_Data_.
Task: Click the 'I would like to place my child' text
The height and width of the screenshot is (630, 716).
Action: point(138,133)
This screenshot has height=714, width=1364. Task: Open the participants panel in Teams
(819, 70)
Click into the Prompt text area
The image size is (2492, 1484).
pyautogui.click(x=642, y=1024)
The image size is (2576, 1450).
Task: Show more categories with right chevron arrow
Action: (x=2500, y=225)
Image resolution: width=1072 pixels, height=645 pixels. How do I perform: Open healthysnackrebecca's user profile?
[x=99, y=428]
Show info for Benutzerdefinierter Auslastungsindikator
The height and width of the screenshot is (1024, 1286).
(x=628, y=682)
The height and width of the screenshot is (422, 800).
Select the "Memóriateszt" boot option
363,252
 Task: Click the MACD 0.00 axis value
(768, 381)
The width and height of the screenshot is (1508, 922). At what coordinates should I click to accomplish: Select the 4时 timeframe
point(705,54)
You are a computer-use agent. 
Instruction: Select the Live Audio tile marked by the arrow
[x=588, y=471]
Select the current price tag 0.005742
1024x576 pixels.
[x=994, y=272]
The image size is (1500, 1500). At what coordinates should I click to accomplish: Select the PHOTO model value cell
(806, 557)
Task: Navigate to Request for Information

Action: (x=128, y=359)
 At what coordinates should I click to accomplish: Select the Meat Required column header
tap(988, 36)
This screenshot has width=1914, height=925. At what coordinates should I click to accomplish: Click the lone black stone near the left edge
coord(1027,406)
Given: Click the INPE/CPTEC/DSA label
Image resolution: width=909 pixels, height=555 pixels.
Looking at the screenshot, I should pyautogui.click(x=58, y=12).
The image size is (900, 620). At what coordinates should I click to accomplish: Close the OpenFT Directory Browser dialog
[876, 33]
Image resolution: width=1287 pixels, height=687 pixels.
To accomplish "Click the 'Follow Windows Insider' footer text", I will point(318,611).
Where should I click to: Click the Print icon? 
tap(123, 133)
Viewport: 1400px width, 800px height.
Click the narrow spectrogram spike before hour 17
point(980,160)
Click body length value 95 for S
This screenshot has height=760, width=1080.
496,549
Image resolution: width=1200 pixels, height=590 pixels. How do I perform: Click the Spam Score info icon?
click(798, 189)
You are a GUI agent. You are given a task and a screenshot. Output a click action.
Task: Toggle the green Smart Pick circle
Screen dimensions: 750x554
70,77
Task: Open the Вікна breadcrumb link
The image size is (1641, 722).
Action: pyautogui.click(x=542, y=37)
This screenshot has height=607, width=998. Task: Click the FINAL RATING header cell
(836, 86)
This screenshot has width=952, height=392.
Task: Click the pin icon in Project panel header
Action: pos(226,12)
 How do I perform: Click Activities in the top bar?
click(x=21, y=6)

_What the exercise asks_. Give back each entry so that it matches the original word for word.

_Your solution_.
Task: Click the 'I would like to place my child' text
The height and width of the screenshot is (630, 716).
Action: point(138,133)
This screenshot has height=714, width=1364. Task: Open the participants panel in Teams
(819, 70)
Click into the Prompt text area
The image size is (2492, 1484).
pyautogui.click(x=642, y=1024)
The image size is (2576, 1450).
Task: Show more categories with right chevron arrow
Action: (x=2500, y=225)
Image resolution: width=1072 pixels, height=645 pixels. How do I perform: Open healthysnackrebecca's user profile?
[x=99, y=428]
Show info for Benutzerdefinierter Auslastungsindikator
The height and width of the screenshot is (1024, 1286).
(x=628, y=682)
The height and width of the screenshot is (422, 800).
Select the "Memóriateszt" boot option
363,252
 Task: Click the MACD 0.00 axis value
(768, 381)
The width and height of the screenshot is (1508, 922). At what coordinates should I click to accomplish: Select the 4时 timeframe
point(705,54)
You are a computer-use agent. 
Instruction: Select the Live Audio tile marked by the arrow
[x=588, y=471]
Select the current price tag 0.005742
1024x576 pixels.
[x=994, y=272]
The image size is (1500, 1500). At what coordinates should I click to accomplish: Select the PHOTO model value cell
(806, 557)
Task: Navigate to Request for Information

Action: (x=128, y=359)
 At what coordinates should I click to accomplish: Select the Meat Required column header
tap(988, 36)
This screenshot has width=1914, height=925. At what coordinates should I click to accomplish: Click the lone black stone near the left edge
coord(1027,406)
Given: Click the INPE/CPTEC/DSA label
Image resolution: width=909 pixels, height=555 pixels.
Looking at the screenshot, I should pyautogui.click(x=58, y=12).
The image size is (900, 620). At what coordinates should I click to accomplish: Close the OpenFT Directory Browser dialog
[876, 33]
Image resolution: width=1287 pixels, height=687 pixels.
To accomplish "Click the 'Follow Windows Insider' footer text", I will point(318,611).
Where should I click to: Click the Print icon? 
tap(123, 133)
Viewport: 1400px width, 800px height.
Click the narrow spectrogram spike before hour 17
point(980,160)
Click body length value 95 for S
This screenshot has height=760, width=1080.
496,549
Image resolution: width=1200 pixels, height=590 pixels. How do I perform: Click the Spam Score info icon?
click(798, 189)
You are a GUI agent. You are given a task and a screenshot. Output a click action.
Task: Toggle the green Smart Pick circle
Screen dimensions: 750x554
70,77
Task: Open the Вікна breadcrumb link
The image size is (1641, 722).
Action: pyautogui.click(x=542, y=37)
This screenshot has height=607, width=998. Task: Click the FINAL RATING header cell
(836, 86)
This screenshot has width=952, height=392.
Task: Click the pin icon in Project panel header
Action: pos(226,12)
 How do I perform: Click Activities in the top bar?
click(x=21, y=6)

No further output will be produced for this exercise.